**Objetivo A**: De acordo com o texto sobre o crime de tortura, por que a atrocidade sofrida pela vítima pode não ser enquadrada na hipótese legal?
**Objetivo B**: Repita fielmente o trecho do texto sobre o crime de tortura que começa em "Nesse ponto, o" e segue até "2015, p. 42).".
### Texto fornecido ###
Nesse ponto, o desamparo emocional causado pelo sofrimento ao qual a vítima é submetida, vem a suprimir momentaneamente qualquer noção que essa possa ter dos direitos que lhe são assegurados, sujeitando-a a todo tipo de tratamento humilhante e que deteriore sua honra. Assim, tal delito impõe ao padecente subjugado a obrigação de tomar determinadas condutas que não adotaria em caso de uma situação normal, apenas para se ver livre da dor e do sofrimento:

Todos os atos da nossa vontade são proporcionais à força das impressões sensíveis que os causam, e a sensibilidade de todo homem é limitada. Ora, se a impressão da dor se torna muito forte para ocupar todo o poder da alma, ela não deixa a quem a sofre nenhuma outra atividade que exercer senão tomar, no momento, a via mais curta para evitar os tormentos atuais (BECCARIA, 2015, p. 42).

Como se não bastasse nossa atual constatação, precisamos ainda levantar a suposição de a vítima ser acometida ao supramencionado delito nas hipóteses que escapam ao acobertamento legal. Imaginemos uma vítima da conduta delituosa torturante (aqui compreendida em sentido amplo) cometida pelo bel prazer ou vingança do agressor. O abalo emocional da vítima vem a ser inimaginável ao descobrir que, a atrocidade a que foi acometida não é enquadrada na hipótese legal por mero erro técnico, que será aprofundado nesse artigo, que assim permite ao torturador ser julgado por um delito de menor gravidade.

  Em suma, o crime de tortura viola quase que todas as garantias fundamentais da pessoa humana, ferindo a dignidade física e psicológica do indivíduo, assim como também lacera o aspecto social ao falhar em proteger o bem jurídico tutelado, uma vez que não é amplo suficiente para enquadrar as condutas delituosas que lhe são essencialmente correlatas.
### Dados fornecidos ###
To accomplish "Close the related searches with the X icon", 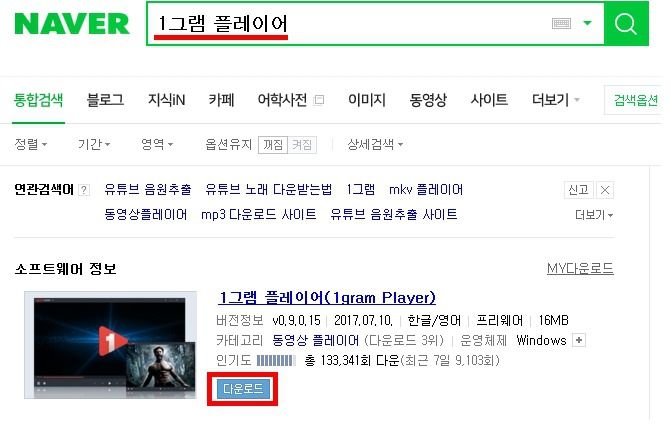I will pyautogui.click(x=605, y=190).

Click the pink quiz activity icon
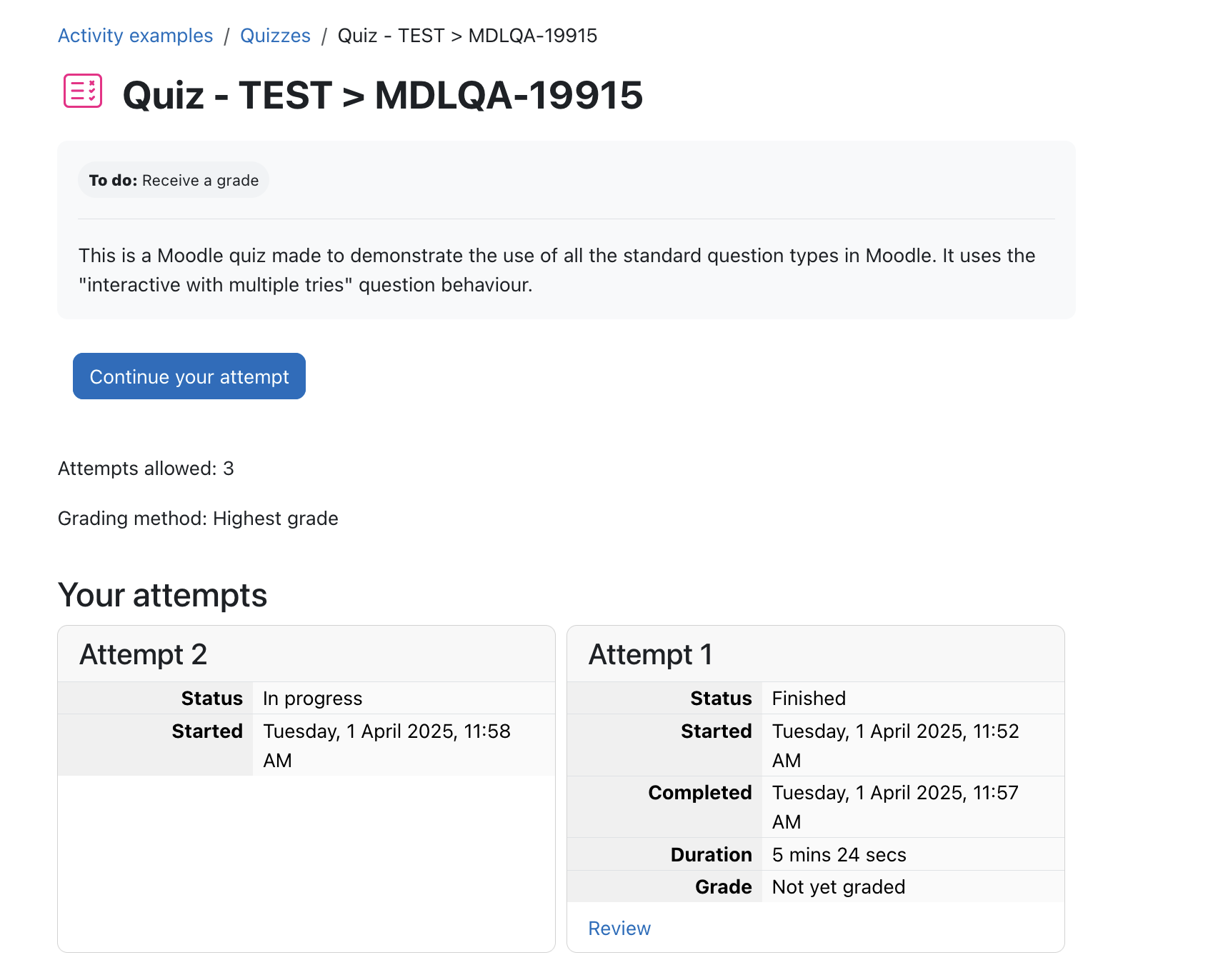coord(83,91)
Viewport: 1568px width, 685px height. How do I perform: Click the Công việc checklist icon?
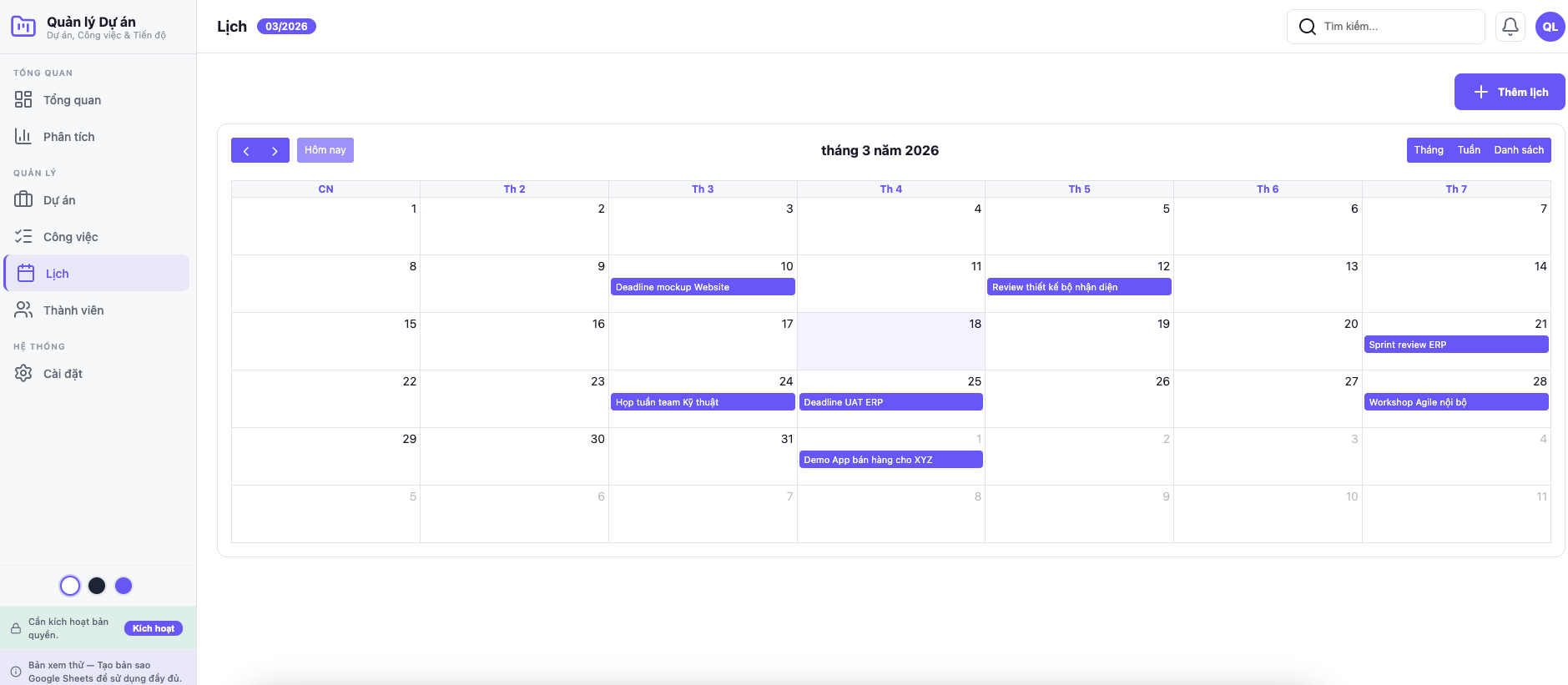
###
**Resposta A**: Por mero erro técnico, o que permite ao torturador ser julgado por um delito de menor gravidade.

**Resposta B**:
Nesse ponto, o desamparo emocional causado pelo sofrimento ao qual a vítima é submetida, vem a suprimir momentaneamente qualquer noção que essa possa ter dos direitos que lhe são assegurados, sujeitando-a a todo tipo de tratamento humilhante e que deteriore sua honra. Assim, tal delito impõe ao padecente subjugado a obrigação de tomar determinadas condutas que não adotaria em caso de uma situação normal, apenas para se ver livre da dor e do sofrimento:

Todos os atos da nossa vontade são proporcionais à força das impressões sensíveis que os causam, e a sensibilidade de todo homem é limitada. Ora, se a impressão da dor se torna muito forte para ocupar todo o poder da alma, ela não deixa a quem a sofre nenhuma outra atividade que exercer senão tomar, no momento, a via mais curta para evitar os tormentos atuais (BECCARIA, 2015, p. 42).